Za obejrzenie w telewizorze walki Tomasza Adamka z Witalijem Kliczką wielu Polaków zapłaci prawie 40 zł. W tym kontekście warto po raz kolejny postawić pytanie o sens płacenia abonamentu telewizyjnego.
Abonament telewizyjny przez wiele lat był ściągany bezprawnie – w 2004 stwierdził to Trybunał Konstytucyjny. W państwie „prawa”, jakim mieni się III RP, nikt nie zwrócił obywatelom pieniędzy, ani nie zwolnił ich od płacenia tej daniny.

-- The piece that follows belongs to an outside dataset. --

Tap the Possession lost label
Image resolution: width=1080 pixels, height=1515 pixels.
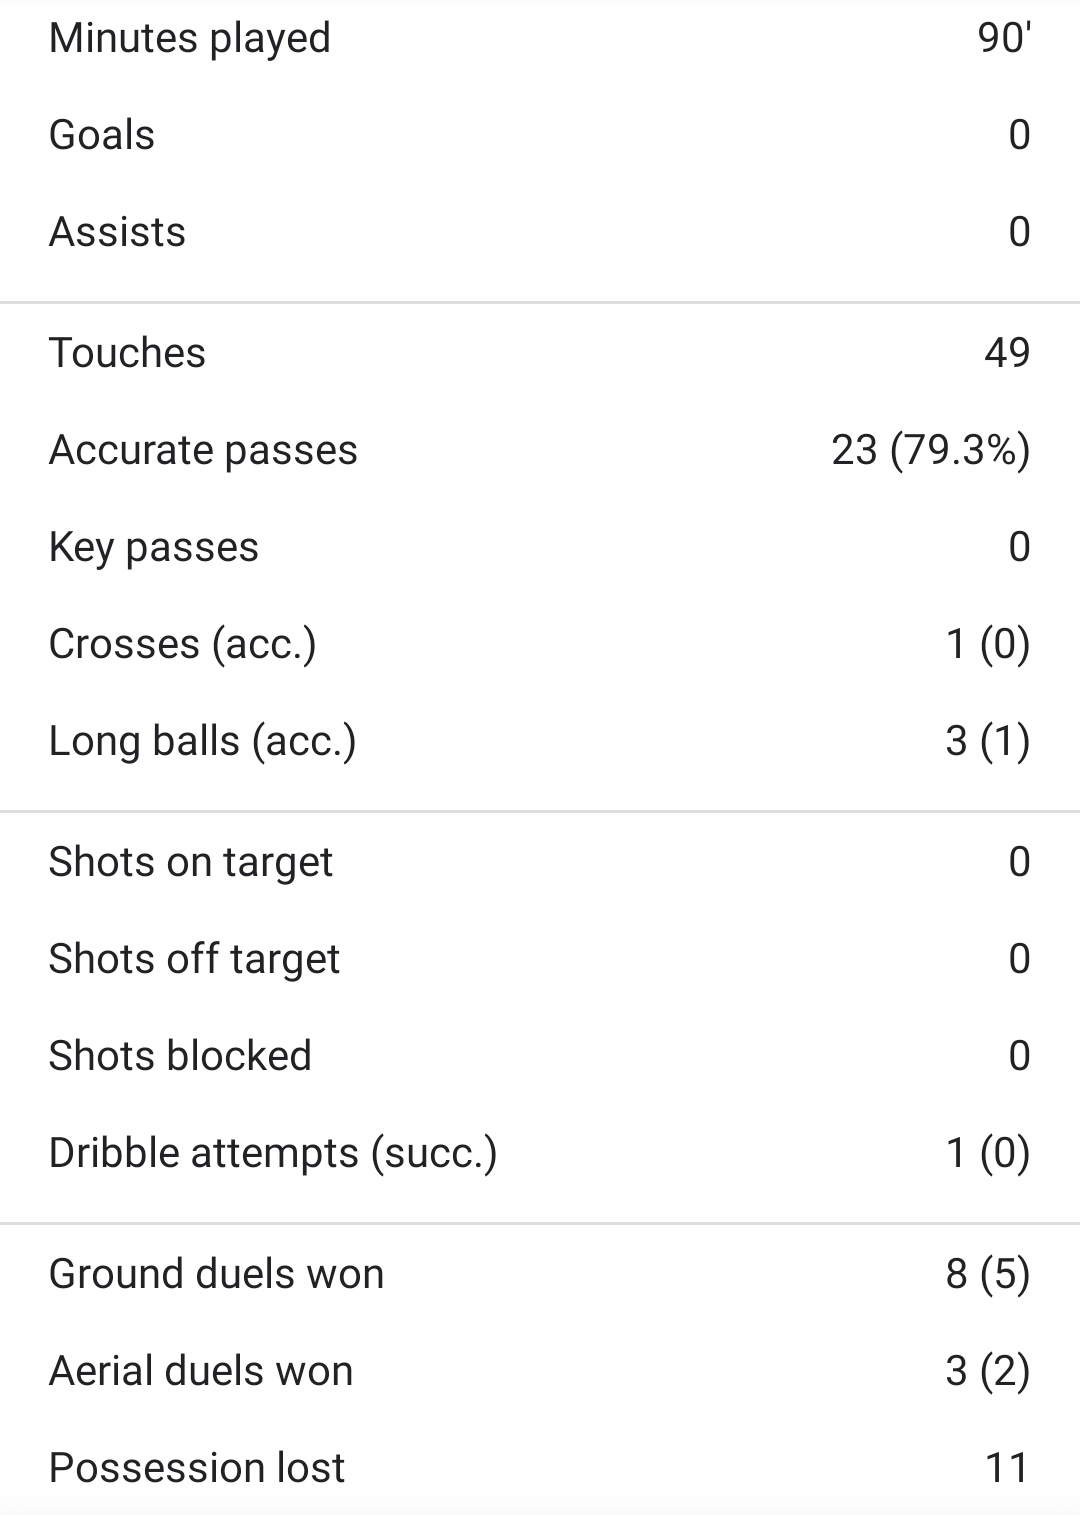point(196,1468)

W takiej sytuacji wielu Polaków wzięło sprawy w swoje ręce i zwyczajnie przestało płacić. Widząc nachalne upolitycznienie telewizji i faworyzowanie w niej wybranych opcji światopoglądowych, liczba osób demonstrujących niechęć do „reżimówki” wzrastała, by niedawno przekroczyć połowę potencjalnych płatników tego podatku.
Kompromitacja publicznej telewizji w sprawie walki Tomasza Adamka powinna przekonać kolejnych płatników do rezygnacji z usług TVP. Niezależnie od wyniku sportowego walki, byłby to dodatkowy jej sukces.